Text provided
::::
In a world where little boys see too much, and little girls post too much... is it even possible for young people to learn to text, Tweet, and Insta responsibly? If so, how can we teach them this...and model this?
Here are 5 steps parents can take to help their kids learn to be responsible with their mobile devices:
1. Give Them the Heads Up
Communicate your plan from the very beginning. When they're young and begging you for their first device, let them know why, and let them know when they get to make this decision on their own.
"When you first get your device, your use of it is going to be limited. But as you get older, you'll get more and more freedom with it. Our goal is that by your senior year of high school you will have full control."
I tried this with my daughters: Here's how it turned out. (Author/speaker Andy Stanley was interviewed last year and declared a similar approach.)
2. First Device at 12
For years experts have been recommending parents wait until their kids are age 12 to give them their own mobile devices. (Tablets, iTouch, laptops...especially devices that allow them access to the Internet and social media.) In fact, most experts recommend kids do not begin using social media until age 13.
I realize this is difficult when every other parent out there is giving their kids devices before they cut their first tooth. Our kids are sure to complain, "But Chris has his own iPad!"
This is where parents need to stop and ask themselves, "What is my role?" If you want to be the friend parent, or "peerant," who gives into their kid's every whim...then by all means, give em' a phone. If you see your role as the Sherpa who will guide them along the road to adolescence successfully to adulthood, then wait until they're 12. Even then you don't just hand it to them.
3. No Secrets
Create a climate of continual conversation about social media and screen entertainment. Walk with them as they set up their first online profiles, teach them online privacy settings and give them guidance on who to select as online friends.
In the past I recommended parents knew their kids' passwords so Mom and Dad could do precisely what their doctor recommended, monitoring exactly what websites and social media their kids were using. Sadly, demanding a password can create a parent-vs.-teen dynamic. Never a good thing. And frankly, I've found if today's kids want to sneak... they will sneak. It's much better to create an environment of open communication and "no secrets."
This takes time. Good parenting takes time. If you don't know anything about Instagram, then Google "Instagram safety tips" or "Instagram privacy settings" and see what people are recommending. Help your tween understand these settings, after all, your plan is to equip them to choose these kinds of settings on their own in just a couple years.
Engage in regular check-ins, reviewing their privacy settings and seeing who their online friends are. Don't be a parole officer, be a guide, looking to encourage and offer advice where needed.
But we also need to...
4. Limit Screentime
Your family doctor has been recommending this for years. And in a world where young people average almost 9 hours per day in entertainment media and technology, this is no easy task. Sit down and talk about some realistic guardrails together and decide what is fair.
5. Seek Out No-Tech Time
If you're a parent today then you know it can be difficult to get a teen to lift their eyes from their mobile device and actually dialogue. So my advice is simple. Seek out these natural settings where the phone is put away:
* Dinner
* Bedtime
* Sitting in the hot tub
* Exercising
* Hunting, fishing, boating...
* Baking (sticky hands and phones don't mix)
The American Academy of Pediatrics just released their new list of media tips for parents, and several of the tips encourage parents to "create tech free zones" and "seek out face-to-face time." Experts are realizing how important it is for parents to seek out one-on-one time.
It's a little scary when you start reading the research about exactly how damaging a smartphone is becoming to a generation who barely knows life without it. How will they ever learn responsibility if we don't teach them?
::::
Data for review
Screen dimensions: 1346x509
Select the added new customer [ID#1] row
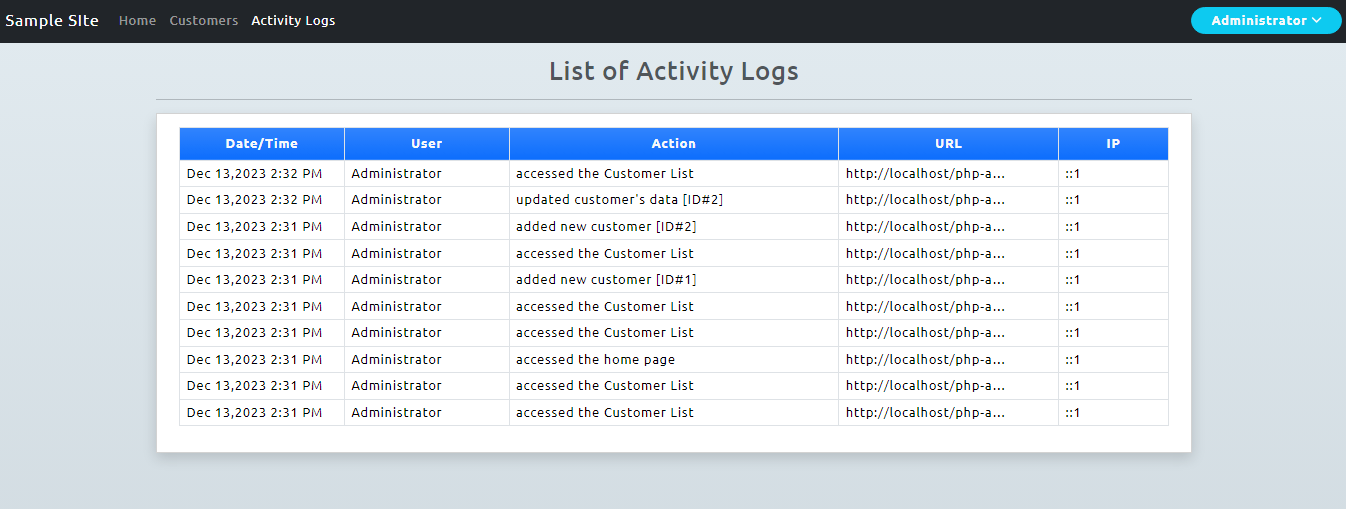pyautogui.click(x=674, y=280)

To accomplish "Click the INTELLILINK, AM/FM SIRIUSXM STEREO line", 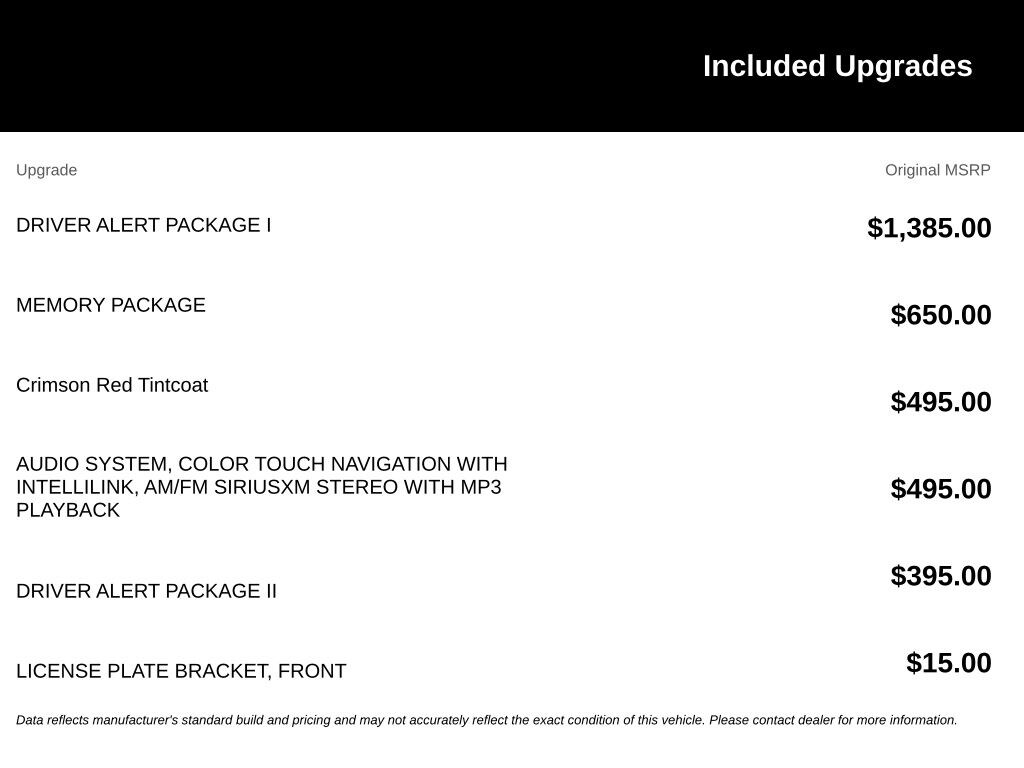I will [x=259, y=487].
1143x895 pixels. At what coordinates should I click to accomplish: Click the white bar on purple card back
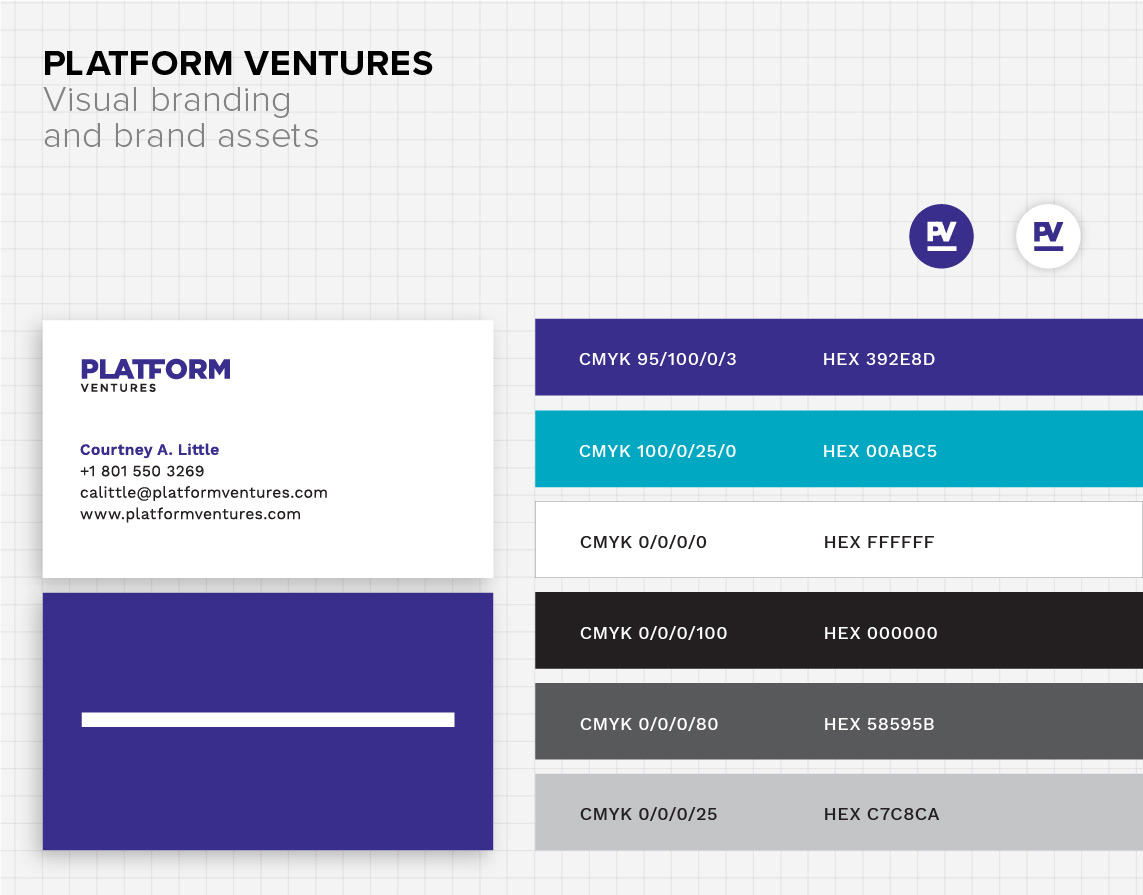coord(268,720)
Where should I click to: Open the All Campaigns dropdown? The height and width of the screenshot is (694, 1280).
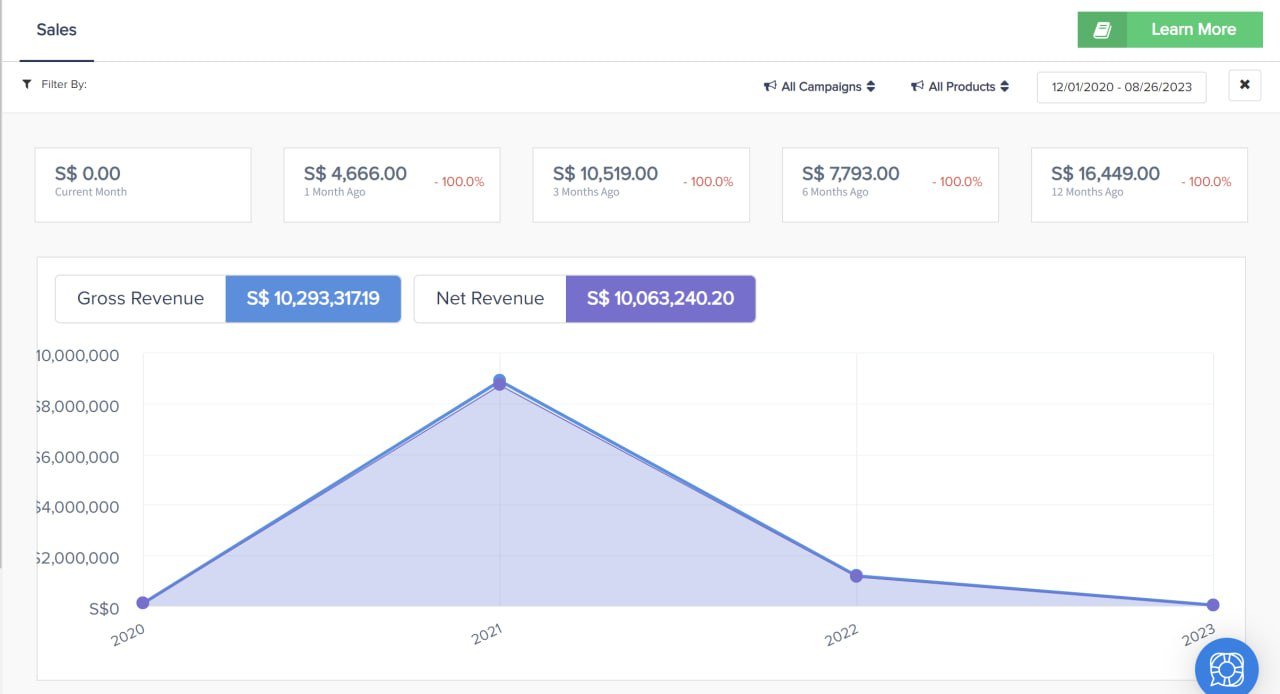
::::
Task requirements
Reproduce the passage from the text on kids and mobile devices that begins at "2. First Device" and stops after "it to them.", with every word and punctuation mark unchanged.

Exercise output
2. First Device at 12
For years experts have been recommending parents wait until their kids are age 12 to give them their own mobile devices. (Tablets, iTouch, laptops...especially devices that allow them access to the Internet and social media.) In fact, most experts recommend kids do not begin using social media until age 13.
I realize this is difficult when every other parent out there is giving their kids devices before they cut their first tooth. Our kids are sure to complain, "But Chris has his own iPad!"
This is where parents need to stop and ask themselves, "What is my role?" If you want to be the friend parent, or "peerant," who gives into their kid's every whim...then by all means, give em' a phone. If you see your role as the Sherpa who will guide them along the road to adolescence successfully to adulthood, then wait until they're 12. Even then you don't just hand it to them.